The pigments are mixed with normal recycled PLA to produce coloured filament. This means that using these filaments is no different from normal PLA; it’s just that they were coloured using a sustainable process. Print parameters remain the same.
There are two WoolyFil products now available, Green Marble and Riverstone.
From my rudimentary knowledge of sheep, they usually come in only one or two colours. And I don’t recall one of those colours being green. So how does Wool Source do this?

I’m not entirely sure, but I do see that they offer four pigment products: Yellow, Black, Blue, and Red. Those colours are suspiciously close to CMYK, the basic colour standard from which all print colours can be generated. So it’s likely they just mix different combos to produce, for example, green.

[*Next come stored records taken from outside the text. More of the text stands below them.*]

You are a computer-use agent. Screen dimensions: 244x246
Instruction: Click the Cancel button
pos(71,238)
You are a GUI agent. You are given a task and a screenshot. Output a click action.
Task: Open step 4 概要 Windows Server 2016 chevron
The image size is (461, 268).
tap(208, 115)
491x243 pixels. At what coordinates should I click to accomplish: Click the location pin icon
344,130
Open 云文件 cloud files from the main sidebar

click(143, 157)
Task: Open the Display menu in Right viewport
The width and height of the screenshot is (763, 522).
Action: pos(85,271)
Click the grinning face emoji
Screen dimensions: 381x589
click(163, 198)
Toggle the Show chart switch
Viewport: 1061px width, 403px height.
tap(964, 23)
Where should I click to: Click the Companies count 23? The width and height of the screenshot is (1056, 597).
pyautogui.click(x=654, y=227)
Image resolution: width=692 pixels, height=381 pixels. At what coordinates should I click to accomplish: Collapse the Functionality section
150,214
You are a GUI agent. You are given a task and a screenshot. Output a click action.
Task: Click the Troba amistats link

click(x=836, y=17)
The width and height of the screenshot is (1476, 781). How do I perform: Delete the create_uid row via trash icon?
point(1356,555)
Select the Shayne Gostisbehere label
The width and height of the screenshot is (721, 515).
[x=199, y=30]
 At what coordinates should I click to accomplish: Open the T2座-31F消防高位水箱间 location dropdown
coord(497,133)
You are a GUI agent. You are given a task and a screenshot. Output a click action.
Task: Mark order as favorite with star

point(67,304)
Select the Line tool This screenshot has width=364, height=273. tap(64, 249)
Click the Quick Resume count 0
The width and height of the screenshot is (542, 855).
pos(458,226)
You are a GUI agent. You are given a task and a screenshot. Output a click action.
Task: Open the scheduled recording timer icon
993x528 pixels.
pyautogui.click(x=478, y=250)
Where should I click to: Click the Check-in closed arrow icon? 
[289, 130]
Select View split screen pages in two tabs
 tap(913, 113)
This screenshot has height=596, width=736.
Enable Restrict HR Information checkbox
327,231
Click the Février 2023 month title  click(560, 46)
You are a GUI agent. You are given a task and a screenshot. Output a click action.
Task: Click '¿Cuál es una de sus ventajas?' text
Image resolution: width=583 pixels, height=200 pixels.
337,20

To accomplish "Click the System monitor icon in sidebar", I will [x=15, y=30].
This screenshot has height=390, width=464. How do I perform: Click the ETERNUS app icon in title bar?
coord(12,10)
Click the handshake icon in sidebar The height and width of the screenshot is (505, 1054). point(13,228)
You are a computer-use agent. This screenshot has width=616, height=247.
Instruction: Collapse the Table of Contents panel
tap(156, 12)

They say their process has been tested with other polymers, including PCL, PBS, and PHA. PHA is a known 3D printer filament, and an organic colourant would be a very complementary addition to a material that is fully biodegradable.
However, only rPLA is being offered at this time.
Wool Source has partnered with a New Zealand-based filament production company, KiwiFil, which is marketing WoolyFil. A quick look at their site shows a pretty good price for this material, only about US$19 per spool.
But hold on, those spools are not 1kg, they are only 250 g! For the full 1kg spools, they are charging about US$36, which is quite high compared to many other filament options.
Sustainability is still expensive, it seems.